No grudge my erring mistake leaves.
Swaying in each gust of wind
Endurance and audaciousness never dimmed.
Though at one’s first glance,
You seem redundant,
And your place somewhat debatable,
You really are irreplaceable.
Your magic holds unmatched
Through the raging storms of time
And ever time I see you’ve in the summer hatched
I must take you to be mine.
Sitting on a gently sloping knoll,
By a croaking, rippling dam
And an empty wombat hole,
Watching the frisks of a newborn lamb,
I glance between my feet.
There! Beside that dry old cattle bone,
Is who I want to meet.
I smile to match your own 
And I rise to dance like you.
Your joy can fast my own renew.

Another time, once more in burning off season, Rosemay and I decided to burn off the pasture surrounding this little dam. We weren’t game to let it get very big and so put it out with branches and our hats but this time, this poem was written from that experience.
She shielded her face with her battered, worn hat,
And said to the fire “I’ll beat you and that is that!”
As she worked and labored against the flame,
The fire did its best to overcome,
On and on the blazing furnace came,
And  made the burning grasses hum.
Beating, tromping, ever on the go,
She watched it fast consume,
Famous gums were the first to go,
And lovely wattle plumes.
Over grass and weeds it raced,
But when at last escaped a sigh,
Of mighty flames there was no trace,
And she simply said “I got you didn’t I?”

This precious little dam concluded my visitation of important sites. From there I trailed the old track back toward the house we used to inhabit but this time, instead of turning left and returning to the house, I turned right on the other side of the gully and wound my way along those tracks. But wait! No! I have missed something. Two things.

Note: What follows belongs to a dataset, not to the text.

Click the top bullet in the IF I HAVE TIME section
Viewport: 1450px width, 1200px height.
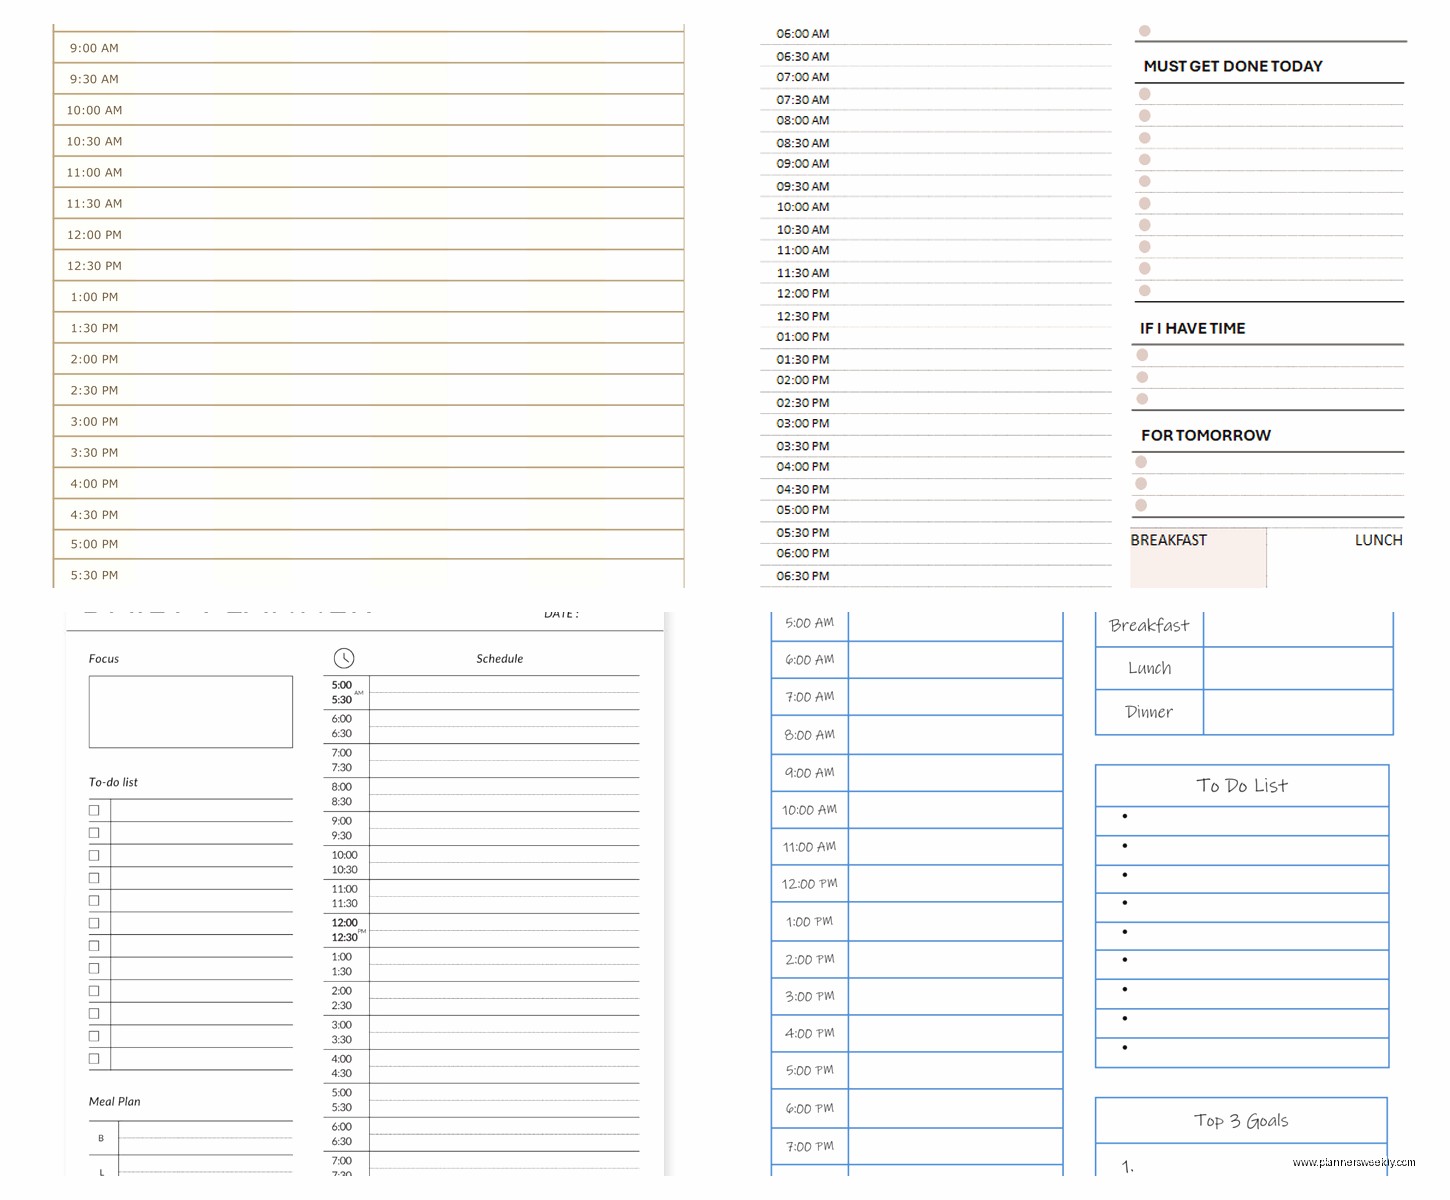[x=1142, y=355]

Firstly, that gully. Rosemay and my siblings and I were always a little scared of that gully after dark. One night, returning from some afternoon jaunt, we tip-toed through the gully and ran up the other side. As we emerged into the paddock on the edge of the gully, dog noises rose up to us. We were terrified and ran hope quickly. We never ascertained whether those noises were wild dogs, dingos or one of the neighbour’s many dogs but we were always careful to be back through the gully before nightfall.

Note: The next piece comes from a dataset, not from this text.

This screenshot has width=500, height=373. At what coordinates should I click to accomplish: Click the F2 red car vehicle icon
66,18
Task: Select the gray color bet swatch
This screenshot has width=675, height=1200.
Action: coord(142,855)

The bony horse’s rough gait rose and feel beneath me. She was old and somewhat disobedient but I didn’t mine - I was riding. Sugar was the neighbour’s horse but I was allowed to ride her as much as I wanted. Today I had had a struggle with her accepting the bit but finally I was out and about. Having a distinct horror or trotting, cantering or galloping downhill, and having a decided opinion about not educating horses to run home (which was in every direction uphill), the only fast riding I had was across slopes. This day I urged Sugar into a canter. Being old, she took a bit to get going but being an ex-racehorse, once she got going, she was fast. When she cantered, I felt like I was flying. I was on top of the world. It was beautiful. Suddenly something went wrong. Something felt wrong. Something had gone wrong. All the rain had made the slope slippery and in racing across it, Sugar’s hooves had slipped and we were in danger of coming crashing to the ground. I panicked but there was nothing I could do. I just waited. Yes, she had righted herself and we were safe again. I slowed her to a walk and was careful for the rest of that day. Later I went back and looked at the slip marks. In some places she had slipped more then 30cm. I still shudder when I think of that day.

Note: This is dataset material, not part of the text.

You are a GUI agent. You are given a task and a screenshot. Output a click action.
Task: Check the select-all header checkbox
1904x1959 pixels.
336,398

My morning walk was almost over. The sun was rising; it was going to be another hot day. As I wandered I stayed in the shadows beside the gully. And then, coming out on the other side of the homestead, I turned and made my way up the hill towards the cabin where we were staying. There was the tree where I had whiled away time with Casey, the neighbour’s dog, sitting beside her and listening as she talked to me in her own precious language. The same tree had been a setting for a music video we had recently made.
I reached the driveway, the house-yard again and sadly looked around me. I knew this was the last time. I would never be back here again. I would never have the liberty of wandering the property without restraint. Never. It was a final farewell.